12. Printer, comprising

a media drive arranged to advance media through the printer,

a memory device storing parameters for controlling the media drive,

a media surface detector embedded in the printer, arranged to detect media advances, and

a processor, configured to

determine an error in a detected media advance, and

adapt at least one of the parameters so as to decrease the level of error.

13. Printer according to claim 12, wherein

the media surface detector is arranged along the media path, and

the media surface detector comprises an optical detector that is arranged to

detect a non-printed media material texture, and

recognize a displacement of the detected media.

14. Printer according to claim 12, wherein

the media drive comprises an encoder provided with encoder units, each unit corresponding to a respective angle of the media drive,

the memory device stores a drive algorithm configured to associate certain numbers of encoder units to corresponding media advances according to the given parameters, and

the processor is configured to adapt the parameters by correcting the number of encoder units associated with a media advance that contained the error.

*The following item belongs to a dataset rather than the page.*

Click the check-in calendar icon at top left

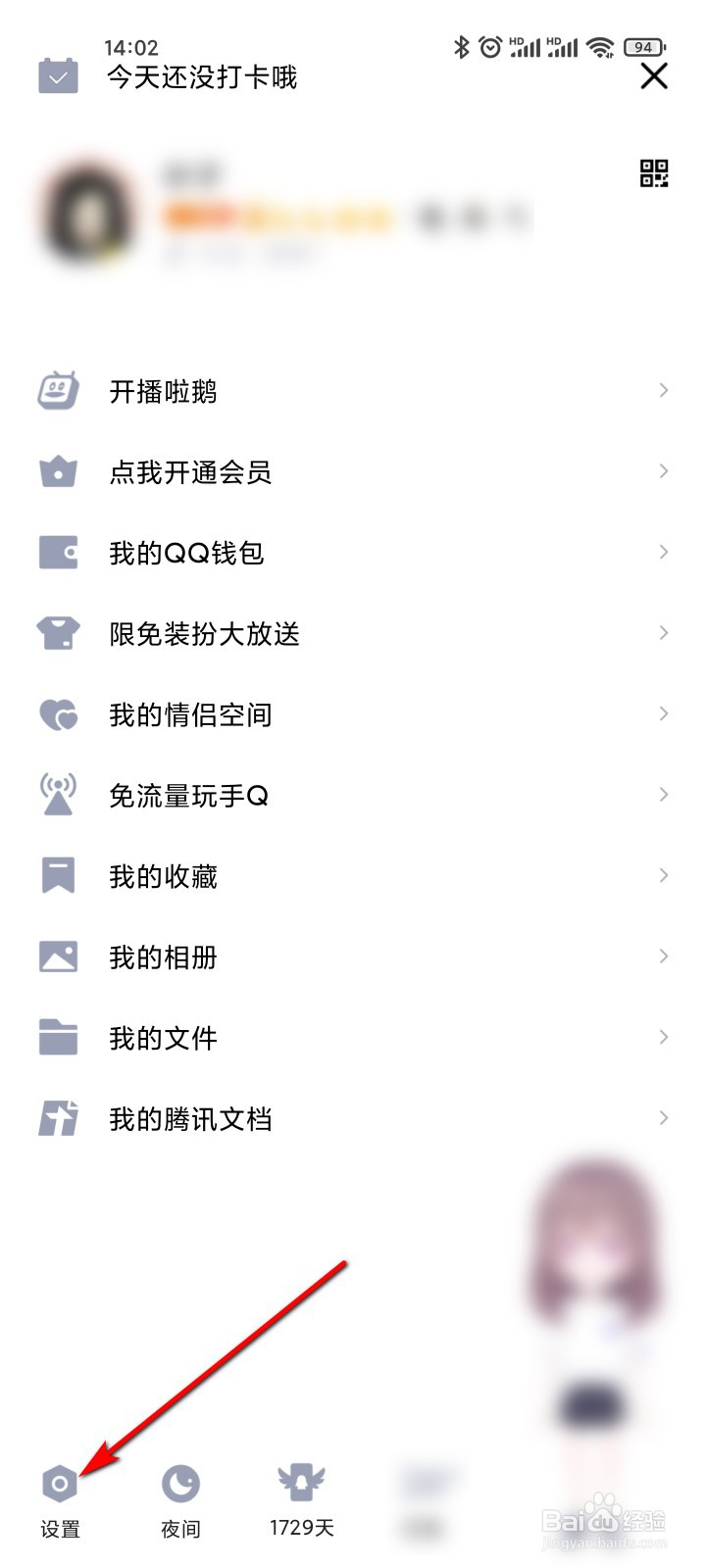click(59, 74)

15. Media drive calibration system, comprising

a detector arranged to detect a non-printed media material texture,

a memory device storing parameters for outputting drive advance signals for advancing the media over predetermined distances and at least one threshold value corresponding to respective parameters,

a processor configured to

derive the media advance distance from the detector signals,

calculate a media advance error by comparing the derived media advance distance with the corresponding predetermined distance, and

adapt a parameters when the media advance error corresponding to that parameter exceeds said at least one threshold value.